Personal life
- Born: 370 H (980 CE)
- Died: 436 H (1044 CE)
- Era: Islamic golden age
- Main interest(s): Usul, Medicine
- Notable work: al-Mu'tamad fi Usul al-Fiqh
- Occupation: Scholar of Islam

Religious life
- Religion: Islam
- Denomination: Mu'tazila
- Jurisprudence: Hanafi

Muslim leader
- Influenced by Wasil ibn Ata, Abu al-Hudhayl al-'Allaf;
- Influenced Ibn al-Malāḥimī;

= Abu al-Husayn al-Basri =

Mu'tazilite jurist and theologian

Abu'l-Husayn al-Basri (c. 980–1044 CE) was a Mu'tazilite jurist, physician and theologian.
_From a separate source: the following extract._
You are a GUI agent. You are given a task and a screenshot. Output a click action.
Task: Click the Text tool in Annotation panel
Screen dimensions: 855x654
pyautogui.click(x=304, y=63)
He wrote al-Mu'tamad fi Usul al-Fiqh (The Canon of the Foundations of Jurisprudence), a major source of influence in informing the foundations of Islamic jurisprudence until Fakhr al-Din al-Razi's al-Mahsul fi 'Ilm al-Usul (The Compilation of the Fundamentals of the Legal Sciences).

He was a physician as well as a disciple of the Mu'tazilite judge Abd al-Jabbar in Rey. He challenged some of his master's teachings and eventually compiled a huge (two volumes; 1500 pages) critical review of the arguments and proofs used in Islamic scholastic theology. This, he summarised in al-Mu'tamad and included a critique of the qualifications of a legist. His works were generally handed down among students of medicine, and it was a century before his teachings were revived and espoused by the Mu'tazili scholar Ibn al-Malahimi in Khorezm in Central Asia, where they gained recognition as a school of Mu'tazili theology.